Which direction stream and complex event processing is going to take? Last week, the world’s best-known international researchers met in Schloss Dagstuhl, Germany, to present and discuss their research. Among the members were present Avigdor Gal, Professor at the Israel Institute of Technology, Alessandro Margara, Assistant Professor at the Polytechnic University of Milan, or Till Rohrmann, engineering lead at Veverica.
Invited to talk about the requirements and needs from the industry, our R&D director Sabri Skhiri explains: “The seminar brought together world-class computer scientists and practitioners working on complex event recognition, distributed systems, databases, stream reasoning and artificial intelligence. Our objective was to disseminate the recent foundational results in each of these isolated fields among all participants, to identify the open problems that need to be resolved, and to establish new research collaborations among these fields”.
What were the big trends and intakes gathered by those brilliant minds? Let’s find out with Sabri!
The Big Trends
This seminar is a bit particular as it does not show any trends but rather gives a picture of all the communities working on CER in a way or another. I was fascinated by the diversity of researchers. I did not expect to see such a rich variety of fields: knowledge representation, spatial reasoning, logic-based reasoning, data management, learning-based approaches, event-driven processing, process mining, database theory, stream mining,… According to me, the composite event recognition models that are the best at recognising complex events would include:
- Data flow model
- Ontology-based and reasoning model
- Symbolic reasoning model
- Automata-based model
We also identified common challenges across these models and communities. The three priority topics areas we identified are:
- Expressivity: composability & hierarchies
- Evaluation strategy, parallelization and distribution
- Uncertainty management
Kurt Rothermel from TU Stuttgart – Time-sensitive Complex Event Processing
My first reaction to load shedding was: “It is useless since customers do not want to lose any event, that is why so much effort is spent today on exactly once semantics…“. However, there is a trend today in stream processing, which is the trade-off between cost, latency, and correctness. Tyler Akidau described this challenge as a choice between one of three propositions: fast and correct, cheap and correct, or fast and cheap. Tyler was talking about streaming but that rule applies in the same way in a CEP context. The load shedding strategy directly falls in the third proposition. In this perspective, the work of Kurt is highly relevant.

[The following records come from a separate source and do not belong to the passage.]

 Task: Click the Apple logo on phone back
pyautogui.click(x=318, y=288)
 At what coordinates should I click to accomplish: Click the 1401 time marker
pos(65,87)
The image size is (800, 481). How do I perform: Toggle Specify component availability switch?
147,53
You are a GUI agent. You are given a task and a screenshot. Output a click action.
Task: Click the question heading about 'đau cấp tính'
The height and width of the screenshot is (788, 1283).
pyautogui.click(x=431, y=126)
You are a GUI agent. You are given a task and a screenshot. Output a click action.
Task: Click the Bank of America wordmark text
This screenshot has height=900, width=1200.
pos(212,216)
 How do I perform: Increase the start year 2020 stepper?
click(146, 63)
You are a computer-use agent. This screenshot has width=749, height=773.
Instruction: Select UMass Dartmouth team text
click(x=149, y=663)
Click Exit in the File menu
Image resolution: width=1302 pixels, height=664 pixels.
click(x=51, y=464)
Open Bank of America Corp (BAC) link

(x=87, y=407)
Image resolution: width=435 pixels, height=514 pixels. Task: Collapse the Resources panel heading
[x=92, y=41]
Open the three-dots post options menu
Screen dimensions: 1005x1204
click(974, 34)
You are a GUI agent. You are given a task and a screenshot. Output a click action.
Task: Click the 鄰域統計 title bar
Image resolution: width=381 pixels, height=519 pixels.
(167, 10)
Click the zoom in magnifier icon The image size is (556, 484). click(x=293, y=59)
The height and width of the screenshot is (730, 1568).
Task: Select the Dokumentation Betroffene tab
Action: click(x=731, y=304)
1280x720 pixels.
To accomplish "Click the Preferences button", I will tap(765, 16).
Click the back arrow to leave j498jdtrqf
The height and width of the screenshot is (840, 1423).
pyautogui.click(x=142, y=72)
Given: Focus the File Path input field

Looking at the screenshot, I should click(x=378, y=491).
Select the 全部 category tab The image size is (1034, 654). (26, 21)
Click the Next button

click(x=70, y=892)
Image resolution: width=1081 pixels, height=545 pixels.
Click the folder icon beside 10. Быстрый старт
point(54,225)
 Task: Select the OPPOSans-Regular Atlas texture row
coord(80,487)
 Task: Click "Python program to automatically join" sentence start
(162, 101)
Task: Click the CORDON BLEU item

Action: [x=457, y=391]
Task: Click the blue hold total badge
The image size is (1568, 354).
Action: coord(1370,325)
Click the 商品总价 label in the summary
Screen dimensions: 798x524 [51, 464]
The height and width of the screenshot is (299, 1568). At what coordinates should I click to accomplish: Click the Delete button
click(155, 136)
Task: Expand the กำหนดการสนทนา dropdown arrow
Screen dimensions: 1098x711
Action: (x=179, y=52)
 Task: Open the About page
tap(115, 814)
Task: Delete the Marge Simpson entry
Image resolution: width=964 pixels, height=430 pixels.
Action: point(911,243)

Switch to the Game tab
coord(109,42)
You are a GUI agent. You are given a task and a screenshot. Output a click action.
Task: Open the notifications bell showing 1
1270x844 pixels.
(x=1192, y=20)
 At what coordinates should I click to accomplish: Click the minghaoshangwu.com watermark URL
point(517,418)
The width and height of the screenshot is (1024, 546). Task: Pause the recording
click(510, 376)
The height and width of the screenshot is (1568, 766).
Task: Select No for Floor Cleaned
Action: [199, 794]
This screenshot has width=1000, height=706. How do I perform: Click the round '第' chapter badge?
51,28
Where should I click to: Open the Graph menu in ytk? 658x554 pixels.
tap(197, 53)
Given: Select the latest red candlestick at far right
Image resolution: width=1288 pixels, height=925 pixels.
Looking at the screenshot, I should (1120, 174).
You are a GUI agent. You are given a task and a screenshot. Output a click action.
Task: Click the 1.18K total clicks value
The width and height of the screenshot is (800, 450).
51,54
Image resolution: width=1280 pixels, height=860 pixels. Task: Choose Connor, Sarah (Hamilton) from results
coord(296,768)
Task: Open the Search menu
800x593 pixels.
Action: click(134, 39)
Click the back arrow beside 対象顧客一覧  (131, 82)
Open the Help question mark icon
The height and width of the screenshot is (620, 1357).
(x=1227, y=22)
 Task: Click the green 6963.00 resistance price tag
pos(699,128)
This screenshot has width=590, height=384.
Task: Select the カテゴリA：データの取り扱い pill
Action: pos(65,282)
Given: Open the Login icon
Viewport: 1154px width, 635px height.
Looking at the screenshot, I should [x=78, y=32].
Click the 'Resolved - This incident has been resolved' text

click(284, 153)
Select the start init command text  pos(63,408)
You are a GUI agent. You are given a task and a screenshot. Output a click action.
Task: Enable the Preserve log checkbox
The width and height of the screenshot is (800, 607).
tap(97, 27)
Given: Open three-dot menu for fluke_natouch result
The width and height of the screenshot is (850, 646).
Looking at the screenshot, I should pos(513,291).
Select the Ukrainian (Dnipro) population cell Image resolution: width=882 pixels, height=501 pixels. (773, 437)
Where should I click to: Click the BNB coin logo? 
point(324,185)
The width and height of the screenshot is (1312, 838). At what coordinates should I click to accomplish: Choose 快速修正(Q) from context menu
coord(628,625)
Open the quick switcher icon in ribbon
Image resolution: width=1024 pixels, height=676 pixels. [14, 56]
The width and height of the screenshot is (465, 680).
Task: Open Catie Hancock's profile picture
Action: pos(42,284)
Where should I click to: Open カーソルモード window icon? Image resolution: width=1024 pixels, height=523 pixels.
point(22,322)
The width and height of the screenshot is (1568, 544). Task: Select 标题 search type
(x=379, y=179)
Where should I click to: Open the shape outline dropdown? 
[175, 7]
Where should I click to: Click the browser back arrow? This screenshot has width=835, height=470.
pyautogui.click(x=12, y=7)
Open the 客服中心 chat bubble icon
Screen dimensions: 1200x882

Jacopo Urbani & Fredrik Heintz – Stream Reasoning
Concretely, stream reasoning is incremental reasoning over rapidly changing information. The tutorial opened new perspectives on stream processing for me. It tried to answer a very interesting question: how can you provide reasoning about context from streams of data? I definitely come from the database and event-based systems communities and I did not know at all that stream reasoning was so mature. This community has been evolving from having a continuous version of SPARKQL to a complete distributed stream reasoning semantics. It is interesting to see that the work we have done in the LEAD algebra and semantics is deeply inspired by this community. However, we have never used any reasoning logic on top of LEAD. But after a few hours of the tutorial, I realise that (1) reasoning can be used for query rewriting and optimisation (2) it is worth evaluating at least BigSR, the LARS implementation on Flink.
Avigdor Gal & Ruben Mayer – Distributed and Event-Based Systems
Avidgor is a kind of pop star for the stream processing and distributed systems community, or at least for me! The papers he published about a probabilistic CEP engine with late arrival and event uncertainty were visionary.
The speakers started by explaining the basics of stream processing then went deeper into the event recognition language and architecture. They detailed pub/sub applied to event recognition and explained the data flow model, which consists of a single unified data processing model where the stream and batch paradigms are the same. This last part was based on Tyler Akidau’s paper.
A second part of the talk focused on elasticity on streams. Stream fission puts operators among different categories:
- Firstly, key-based operators, that is a group by operation (as in SQL)
- Secondly, window-based operators enable to split processing that needs to have multiple event types correlated with different keys within the same operator
- Finally, pane-based operators enable a split-merge strategy where you distribute and merge the result.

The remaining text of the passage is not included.